The screenshot bellow show the result of using two types of bristles (with big spacing to see clearly the bristles, and with small spacing to see something closer to reality) with two different programs ( one which rotate the bristles around the center of the paintbrush while the hand move on the canvas and one which rotate the bristles in the direction of the drawing). And each bristle have a randomly affected color.

While the above drawing was done with the mouse, the dynamic paint op is aimed at using the full power of your tablet.

But I have still quiet a few problems to solve:

  • performance, even when using the more simple shape (potatoes based), the dynamic paint op can’t be as optimized as an hard coded paint op, but it’s even worse with bristles shape, who are drawn by painting multiple potatoes on the canvas
  • user interface, the user interface is divided in two parts, one is visible on the screenshot above and it’s about selecting “programs”, the most annoying problem is to find good short names for the programs shipped by default in Krita, the second problem is designing an user interface for editing those programs
  • color, I have yet to see how color should be affected by the programs

Filters as script in Ruby/Python/Whatever for Krita

4 June, 2007 2 comments

Krita support scripts (in python and ruby) since 1.5 thanks to kross, but one things that was really missing (beside performance) was tighter integration with Krita, I mean, in 1.5/1.6, there is a docker with a list of scripts, and you click and it does ‘something’, but what I want is the ability to write filters, tools or anything else like in C++ but in Ruby (or in python if you really have to). The anything else part is mostly done if you use some Qt4 bindings, for instance it’s already possible to write a new docker in Ruby/Python and it will behave like a C++ plugin (I should try to write a color selector in ruby just for the fun of it).
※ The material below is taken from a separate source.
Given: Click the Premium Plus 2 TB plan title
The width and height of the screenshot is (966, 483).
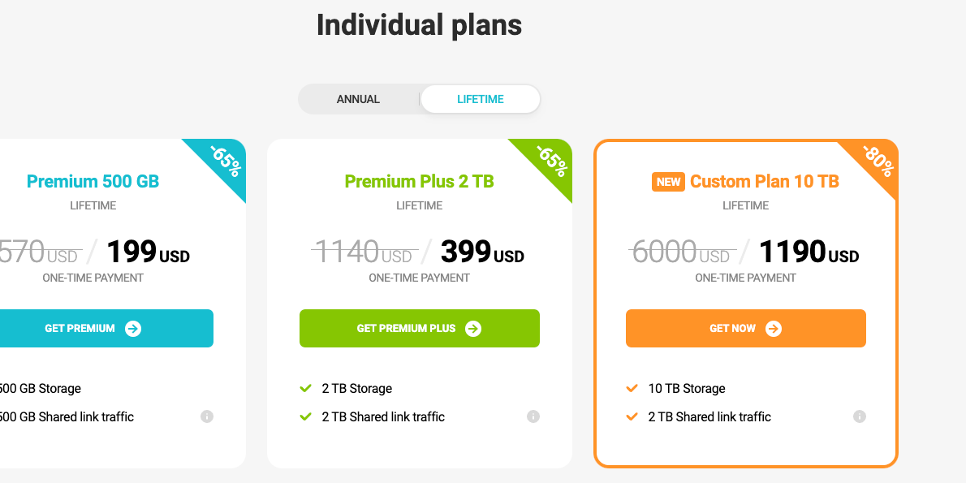Looking at the screenshot, I should pos(419,181).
And now, it’s possible to write a filter which will appear like any other filter in Krita’s filter menu.

require 'Krita'
require 'KritaFilter'

def scriptProcess( src, srcTopLeft, dst, dstTopLeft, size, config )
 for i in 0...size[1]
  itSrc = src.createHLineConstIterator( srcTopLeft[0], srcTopLeft[1] + i, size[0] )
  itDst = dst.createHLineIterator( dstTopLeft[0], dstTopLeft[1] + i, size[0] )
  while (not itDst.isDone())

The only real drawback of this is the speed :/ But I am know we still have some room for improvements in the bindings, so not everything is lost, and if Krita provides enough high level primitives it shouldn’t be much of a problem, and then if someone likes to apply first a blur then a sharpness filter (in fact, that’s already possible since 1.5/1.6 but in a less cool way), he could create a filter script, and he wouldn’t notice the speed difference.

Now I need to do some polishing, and also to allow to get script tools.